The first positioning element 51 and the second positioning element 52 have an arrangement wherein a horizontal part 5112 of the first holding body 511 having the general “L” character shape is arranged inside the second holding body 521 having the general gate shape and the convex part for positioning 512 and the receive part for positioning 522 are arranged to face each other.

With the above-mentioned arrangement, even though the position (for example, the carried position) of the loading board 32 prior to isolation of the vibration differs from the position of the loading board 32 after isolation of the vibration, the convex part for positioning 512 proceeds along an inner face of the receive part for positioning 522 so that the loading board 32 is positioned in directions of the X-axis and the Y-axis to the base 2 in proportion as the convex parts for positioning 512 of the positioning mechanism 5 fit into the receive part for positioning 522 having the “V” character shaped groove and the receive part for positioning 522 having the inverse cone concave part. In addition, gradient of the loading board 32 to the base 2 is determined by making the convex part for positioning 512 contact with the receive part for positioning 522 having the flat surface part. As a result, the loading board 32 is positioned at the carried position.

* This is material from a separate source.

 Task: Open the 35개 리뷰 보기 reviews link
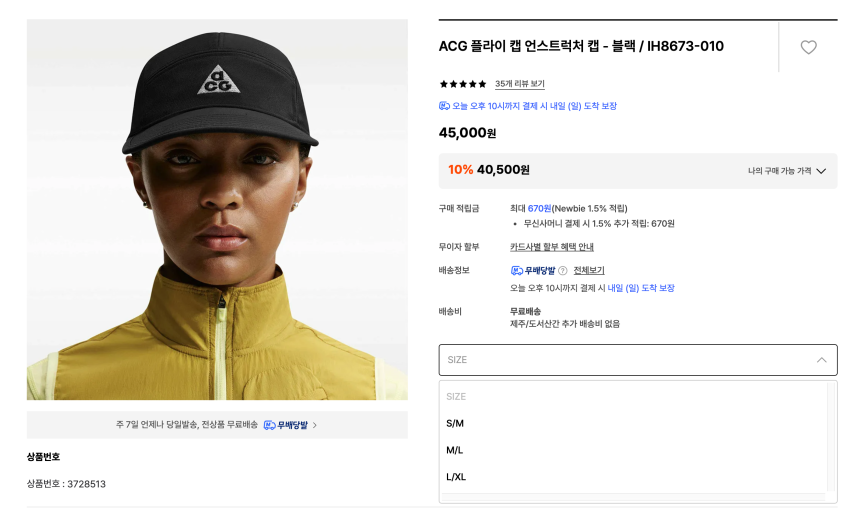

The air cylinder 53 is arranged on the upper face of the base 2 and lifts the loading board 32 to the base 2, namely separate the loading board 32 from the base 2 so as to fit the convex part for positioning 512 into the receive part for positioning 522 and to make the convex part for positioning 512 contact with the receive part for positioning 522.

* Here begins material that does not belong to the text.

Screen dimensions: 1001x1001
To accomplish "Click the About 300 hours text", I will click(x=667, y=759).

More concretely, the air cylinder 53 comprises a movable part 531 that makes contact with the lower face of the loading board 32 by making a back and forth movement relative to the base 2 and a body part 532 that moves the movable part 531 back and forth by the operating fluid. The air cylinder 53 in this embodiment uses a centralized exhaust system.

In addition, the vibration isolation system 1 comprises an electromagnetic valve 42 that controls the operating fluid in the air cylinder 53 and a control unit (not shown in drawings) that controls the electromagnetic valve 42 to open or close.

The control unit is a general-purpose or dedicated computer comprising a CPU, a memory, and an input-output interface, and controls the air spring 4, the wafer stage 31, the air cylinder 53 of the positioning mechanism 5 of the vibration isolation system 1 and a semiconductor carrier device 8. More concretely, as mentioned above, the control unit controls the electromagnetic valve 41 arranged for the tube connected to the air spring 4. In addition, the control unit controls a driving mechanism of the wafer stage 31. Furthermore, as mentioned, the control unit controls the electromagnetic valve 42 that controls the operating fluid of the air cylinder 53 of the positioning mechanism 5. In addition, the control unit controls a carrier hand 81 of the semiconductor carrier device 8.

The base 2 and the semiconductor carrier device 8 are fixed to the installation surface (floor) in a clean room and the positions where the base 2 and the semiconductor carrier device 8 are installed will not change. However, since the loading board 32 is supported on the base 2 through the air spring 4, a relative position between the loading board 32 and the semiconductor carrier device 8 prior to isolation of the vibration is different from the relative position after isolation of the vibration.

Next, an operation of the vibration isolation system 1 will be explained, in addition to control by the control unit.

The control unit controls the air spring 4, the wafer stage 31, the positioning mechanism 5 of the vibration isolation system 1 and the semiconductor carrier device 8 so that the operation of the vibration isolation system 1 works with the operation of the semiconductor carrier device 8.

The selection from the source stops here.